En cette année olympique et électorale, du moins au Québec, à qui attribuer des médailles pour les plus belles fautes de langue de la campagne qui vient de se terminer ? La compétition est forte.

La médaille de bronze pourrait aller à Manon Massé, candidate montréalaise pour Québec solidaire, pour un tweet du début août, aujourd’hui disparu du sien, mais encore visible sur d’autres comptes : «@ManonMasse_Qs: QS sera debout pour défendre les travailleurs-trices.» Cette féminisation de «travailleurs» était pour le moins inattendue.

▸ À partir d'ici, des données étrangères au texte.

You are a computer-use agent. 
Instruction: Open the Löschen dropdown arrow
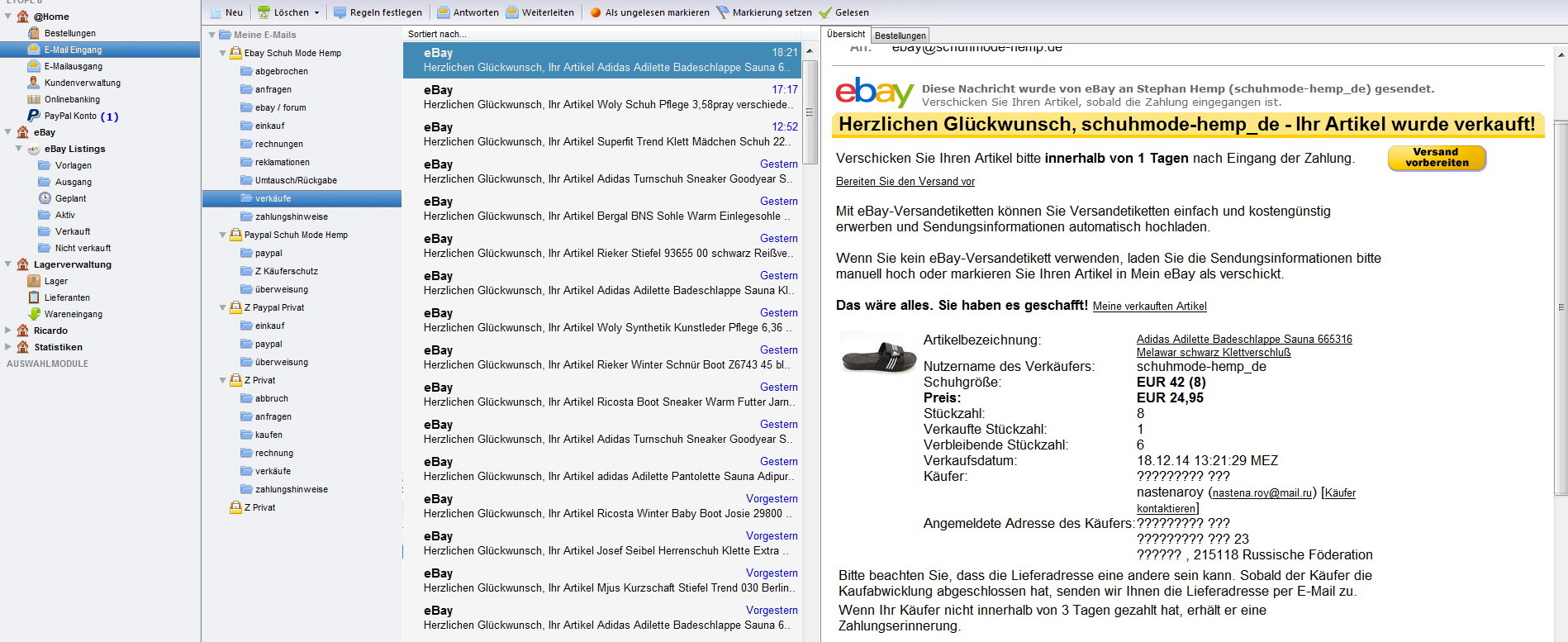[316, 13]
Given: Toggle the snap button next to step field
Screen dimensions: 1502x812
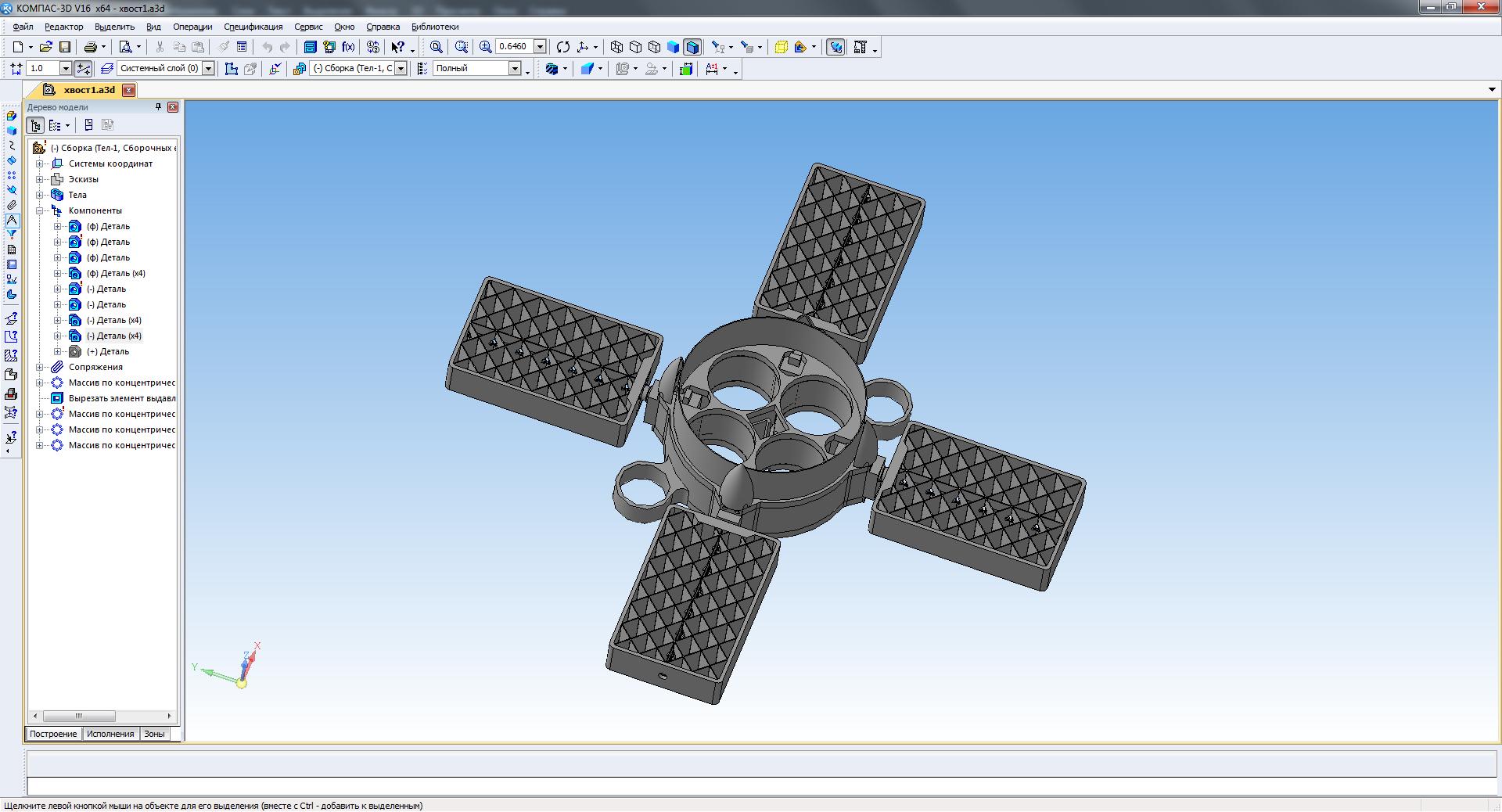Looking at the screenshot, I should tap(84, 69).
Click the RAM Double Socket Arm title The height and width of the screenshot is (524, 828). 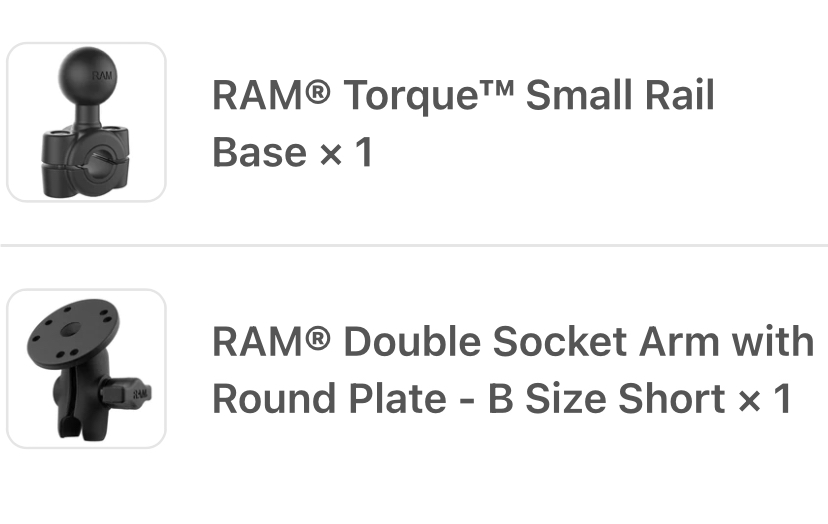512,370
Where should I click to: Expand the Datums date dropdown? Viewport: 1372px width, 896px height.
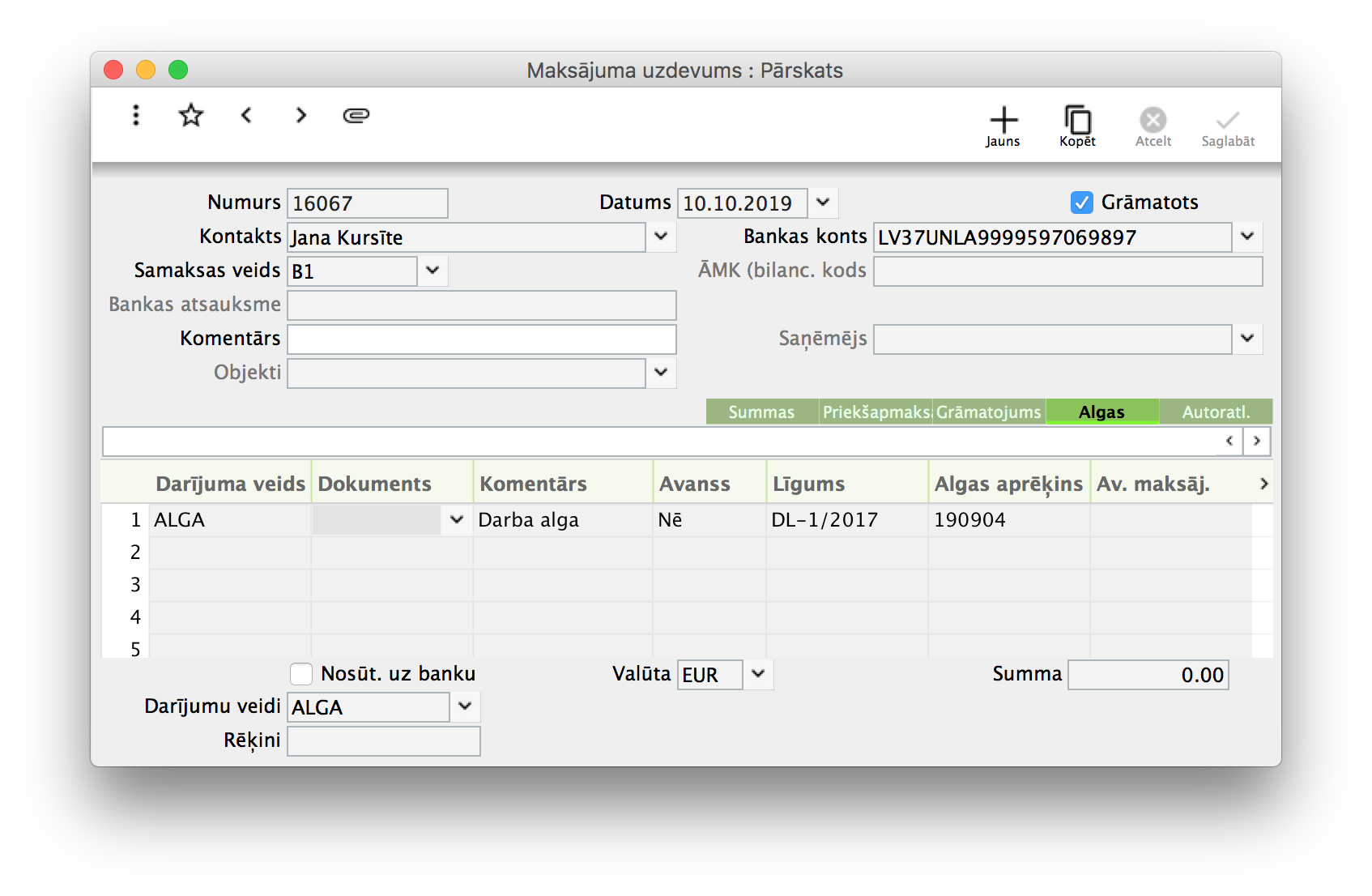823,203
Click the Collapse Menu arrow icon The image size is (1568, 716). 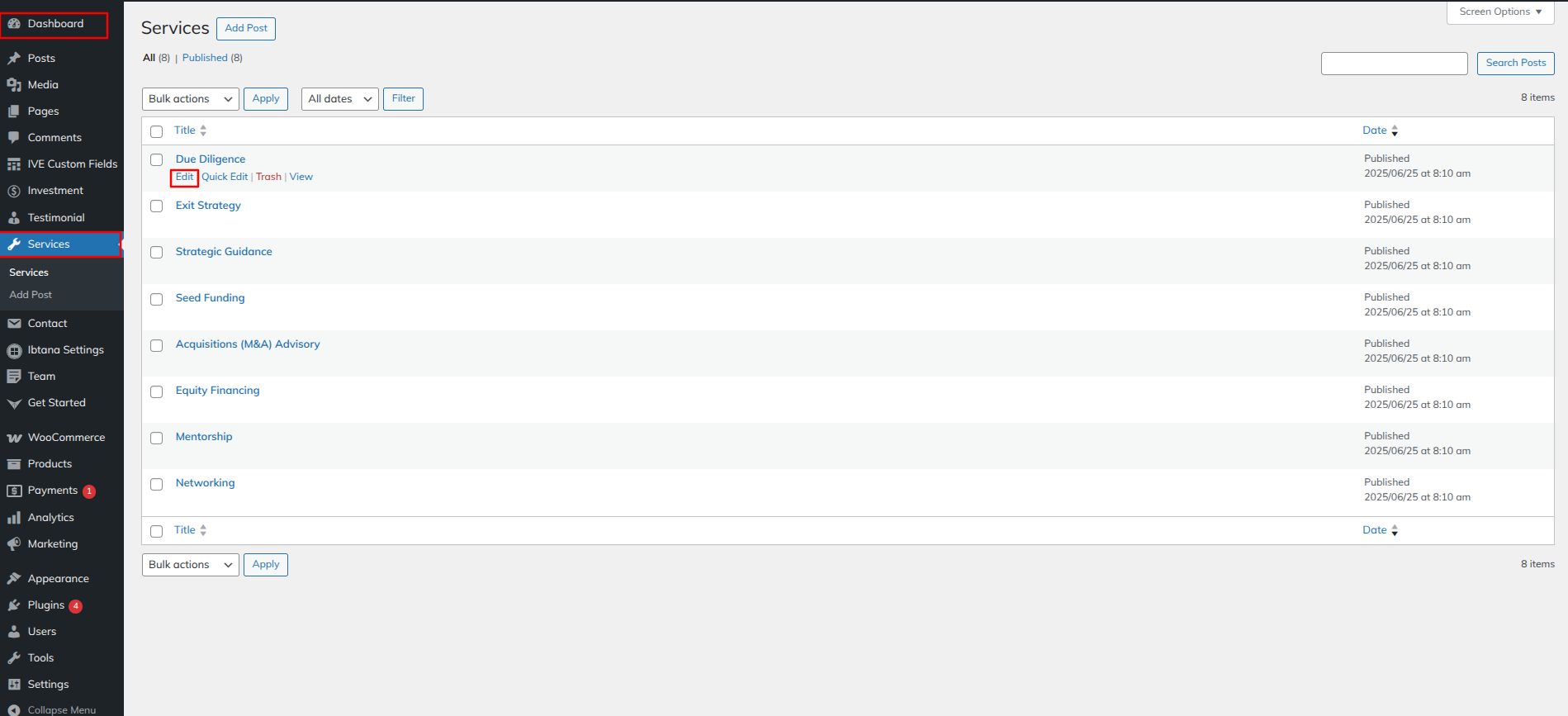(14, 709)
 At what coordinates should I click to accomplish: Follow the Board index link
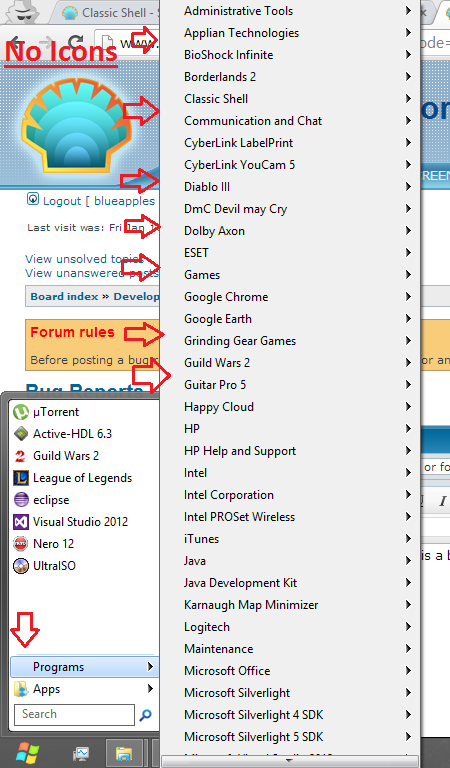[x=64, y=297]
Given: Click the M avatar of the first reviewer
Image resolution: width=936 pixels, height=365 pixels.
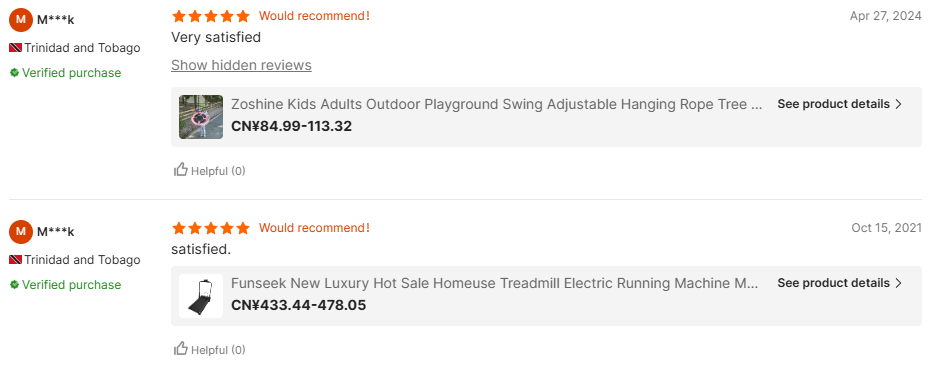Looking at the screenshot, I should click(21, 20).
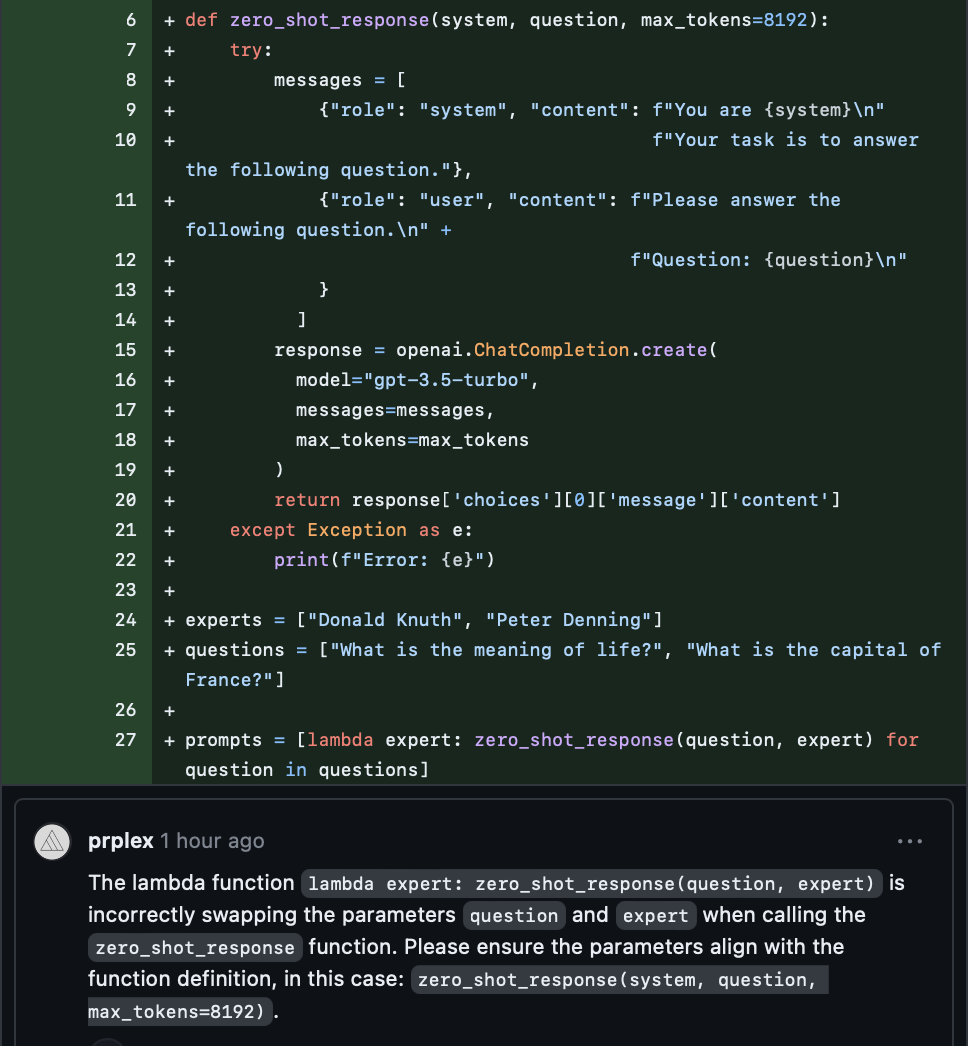The image size is (968, 1046).
Task: Click the standalone zero_shot_response code snippet in the comment
Action: pyautogui.click(x=194, y=948)
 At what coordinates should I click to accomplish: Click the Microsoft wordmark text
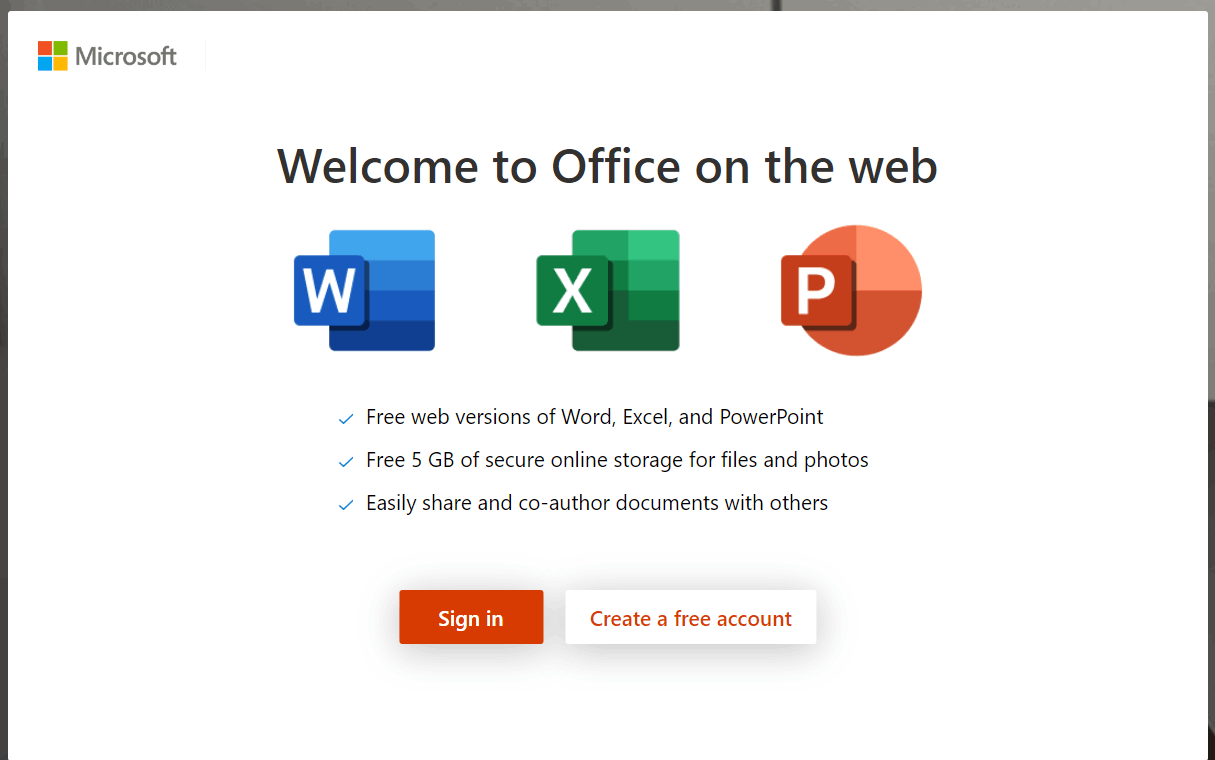tap(126, 56)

La médaille d’argent irait à Jean Charest, l’actuel premier ministre du Québec et chef du Parti libéral, pour une déclaration de son face-à-face télévisé du 20 août avec Pauline Marois, la chef du Parti québécois, déclaration reprise en conférence de presse immédiatement après ce face-à-face : il accusait son adversaire de laisser planer «un épée de Démoclès» (au lieu d’«une épée de Damoclès») sur la tête des Québécois.

François Legault, de la Coalition avenir Québec, mériterait la médaille d’or avec son «Jacques Duchesneau a été enquêté», plusieurs fois répété dans les débats télévisés du 21 et du 22 août. On pourrait aussi la lui remettre pour son utilisation immodérée de la formule «C’que l’Québec a besoin».

Félicitations à tous.

Langue de campagne (19)

Les expressions et mots préférés des chefs de parti politique du Québec, surtout selon les débats télévisés des 19, 20, 21 et 22 août ?

Jean Charest (Parti libéral) : «poser des gestes», «cela étant dit» et «pour cent». Voilà un homme responsable, mais qui sait faire la part des choses et qui est tout à fait capable de retenir des statistiques.

François Legault (Coalition avenir Québec) : «gêné», «livrer la marchandise». Voilà un autre homme responsable, qui tient ses promesses, même s’il se laisse parfois emporter : le 22 août, il a répété cinq fois de suite «wô»; le lendemain, c’était «non» et «complètement faux» quatre fois, et «wow», deux fois.

Pauline Marois (Parti québécois) : «cependant», «petit peu» (l’autobus des médias attachés à la couverture de sa tournée électorale a été surnommé «le petit peu bus») et «bein» (pour «bien»). Voilà une femme nuancée, modérée et qui sait parler comme le peuple.

Ce n’est pas plus compliqué que cela.